The LLM only has the capacity to generate endogenous inferences, and entirely lacks the capacity for direct perception of external reality, so it is always hallucinating.

> The LLM has inputs from the reality (is it possible not to?), it is trained on a huge corpus of text written by humans that themselves perceive reality.

We're talking about specific outputs generated by the LLM, not the LLM itself. The training data consists of prior expressions of language which in turn may be influenced by human observations of reality, but the LLM is only ever making probabilistic inferences based on that second-order data. The specific expressions it outputs are never generated by reference to the specific reality they represent.

> 1- Novel observations can occur purely from remixing. Einstein locked himself during a pandemic and developed the theory of relativity without additional experimental output.

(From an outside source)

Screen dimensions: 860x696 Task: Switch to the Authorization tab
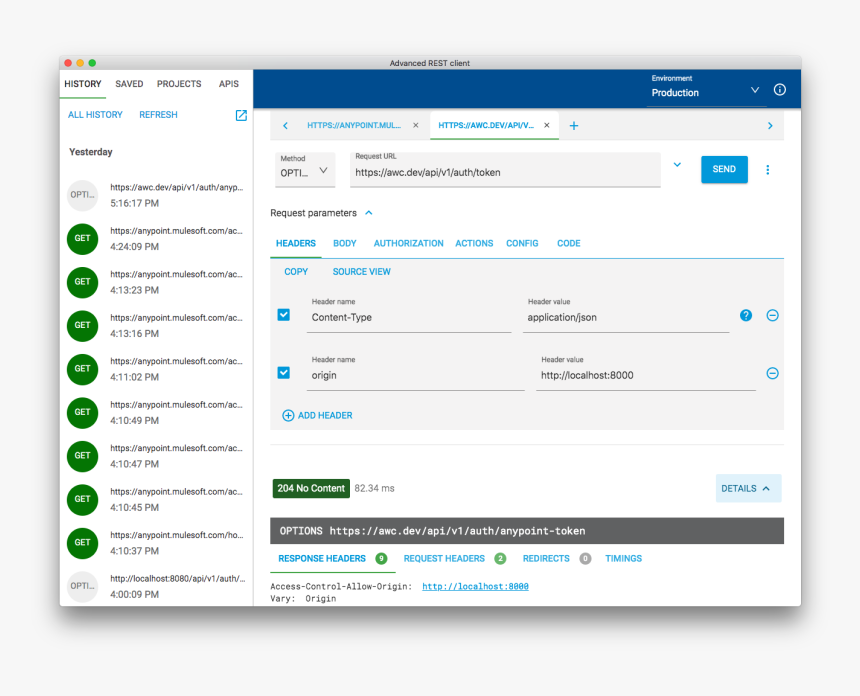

Einstein was engaging in a combination of inductive and deductive reasoning in order to generate a theoretical model that could then be empirically tested. That's how science works. There was no novel observation involved, just a theoretical model built on prior data. Observations to test that model come afterwards. And LLMs do not engage in observation.

> 2- LLMs combine their existing data with human input, which is an external source.

Those humans are not using the LLM just to return their input back to them -- they're usually asking the LLM to verify or expand on their input, not the other way around.

> 3- LLMs can interact with other sources of data whether by injection of data into the prompt, by function calling, RAG, etc..

Yes, they can, and this is where the bulk of the value offered by LLMs comes from. With RAG, LLMs amount to advanced NLP engines, rather than true generative AI. In this situation, the LLM is being used only for its ability to speak English, and is not being used to infer its own claims about reality at all. LLMs in this situation are sophisticated search engines, which is extremely valuable, and is the only truly reliable use case for LLMs at the present moment.

"We're talking about specific outputs generated by the LLM, not the LLM itself. The training data consists of prior expressions of language which in turn may be influenced by human observations of reality, but the LLM is only ever making probabilistic inferences based on that second-order data"

You recognize that training data are influenced by human observations. And that LLM outputs are influenced by training data (and fine tuning). So it follows that LLM outputs are influenced by observations of the world. Why would the causality chain stop after 2 links?

https://chatgpt.com/share/67534483-8e6c-800f-9534-d764a90981...

You may call this a hallucination, but it is for sure based on observation. Otherwise the LLM wouldn't know the answer. It is undeniable that LLMs have empirical knowledge of the world through embedded human observation.